The Firearms Safety Foundation (Vic) has a website that tells us:
The Foundation is funded by both the Victorian and Federal Governments under funding deeds which outline the Foundation’s obligations. In each case the obligations outlined were developed in consultation with representatives of shooting organisations and the firearms trade.
….
The Foundation is governed by a seven member board, each of whom has an extensive shooting background.
Because of their irrational arguments, intense bias and apparent willingness to promote deceptions you could not get a more unsuitable group of people to inform children about gun culture and gun dangers than the representatives of shooting organisations and the firearms trade.
Does the teaching profession think that a handful of long-time committed shooters are the ideal source of advice for children regarding gun ownership and desirability, gun dangers, gun law justification and gun safety?
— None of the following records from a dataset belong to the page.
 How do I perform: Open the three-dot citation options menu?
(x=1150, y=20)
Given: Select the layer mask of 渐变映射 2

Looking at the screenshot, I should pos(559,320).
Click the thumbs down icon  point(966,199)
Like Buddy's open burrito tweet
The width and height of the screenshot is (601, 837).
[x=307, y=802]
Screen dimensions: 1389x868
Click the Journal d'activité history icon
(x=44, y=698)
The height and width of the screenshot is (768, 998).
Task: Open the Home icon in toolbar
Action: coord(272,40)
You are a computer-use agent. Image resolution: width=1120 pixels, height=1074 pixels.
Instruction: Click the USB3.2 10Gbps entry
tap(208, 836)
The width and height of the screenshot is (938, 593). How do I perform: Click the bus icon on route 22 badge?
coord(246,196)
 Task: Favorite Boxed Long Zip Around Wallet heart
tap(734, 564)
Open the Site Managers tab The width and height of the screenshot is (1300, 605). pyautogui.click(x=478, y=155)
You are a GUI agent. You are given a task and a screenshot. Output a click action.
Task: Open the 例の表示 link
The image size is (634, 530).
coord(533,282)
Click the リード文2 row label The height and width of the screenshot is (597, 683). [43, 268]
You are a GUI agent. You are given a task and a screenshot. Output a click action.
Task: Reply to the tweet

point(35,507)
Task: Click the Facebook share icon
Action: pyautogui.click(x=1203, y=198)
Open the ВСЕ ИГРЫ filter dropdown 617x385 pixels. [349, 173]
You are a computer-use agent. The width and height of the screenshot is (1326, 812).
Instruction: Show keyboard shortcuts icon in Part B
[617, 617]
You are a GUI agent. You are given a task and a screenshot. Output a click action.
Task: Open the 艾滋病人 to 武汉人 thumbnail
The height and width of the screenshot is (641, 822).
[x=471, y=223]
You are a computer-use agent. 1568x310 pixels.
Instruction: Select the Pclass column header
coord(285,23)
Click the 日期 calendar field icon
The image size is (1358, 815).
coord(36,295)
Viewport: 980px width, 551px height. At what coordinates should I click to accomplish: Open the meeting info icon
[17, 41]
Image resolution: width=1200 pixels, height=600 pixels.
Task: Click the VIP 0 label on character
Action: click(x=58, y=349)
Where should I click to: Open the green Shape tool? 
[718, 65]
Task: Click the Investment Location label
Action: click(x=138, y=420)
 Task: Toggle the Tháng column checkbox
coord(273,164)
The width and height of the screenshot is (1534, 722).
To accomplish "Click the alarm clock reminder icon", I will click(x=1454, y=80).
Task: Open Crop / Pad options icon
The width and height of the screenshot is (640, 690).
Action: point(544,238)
Will these seven shooters tell our children that projectiles fired by guns are designed to tear flesh apart and create massive bleeding?
Will they tell our school children about the fact that in Victoria a hunter kills someone every three years, due to poor training practices?
Will they tell the truth about how many innocent women in Victoria have been threatened, injured and murdered with legally held guns?
Will they tell our children about the necessity for strict gun laws and how most gun clubs have tried to stop the public obtaining such laws?
Will they tell our children about the shameful deceptions being promoted by some of our largest gun clubs. Clubs that refuse to acknowledge the wonderful success of the stricter gun laws enacted since the gun massacres of 1987 and 1996?
Will they tell our children about the gun massacres committed by Victorian legal gun owners and what might be done to stop this in the future?
Almost certainly, they will not.
Good people can only hope that as the Firearms Safety Foundation (Vic), tries to inculcate our school children with their ugly nonsense about the beauty of guns and their desirability in homes; school teachers will firmly say:
Guns are for killing. And we don’t teach killing at this school.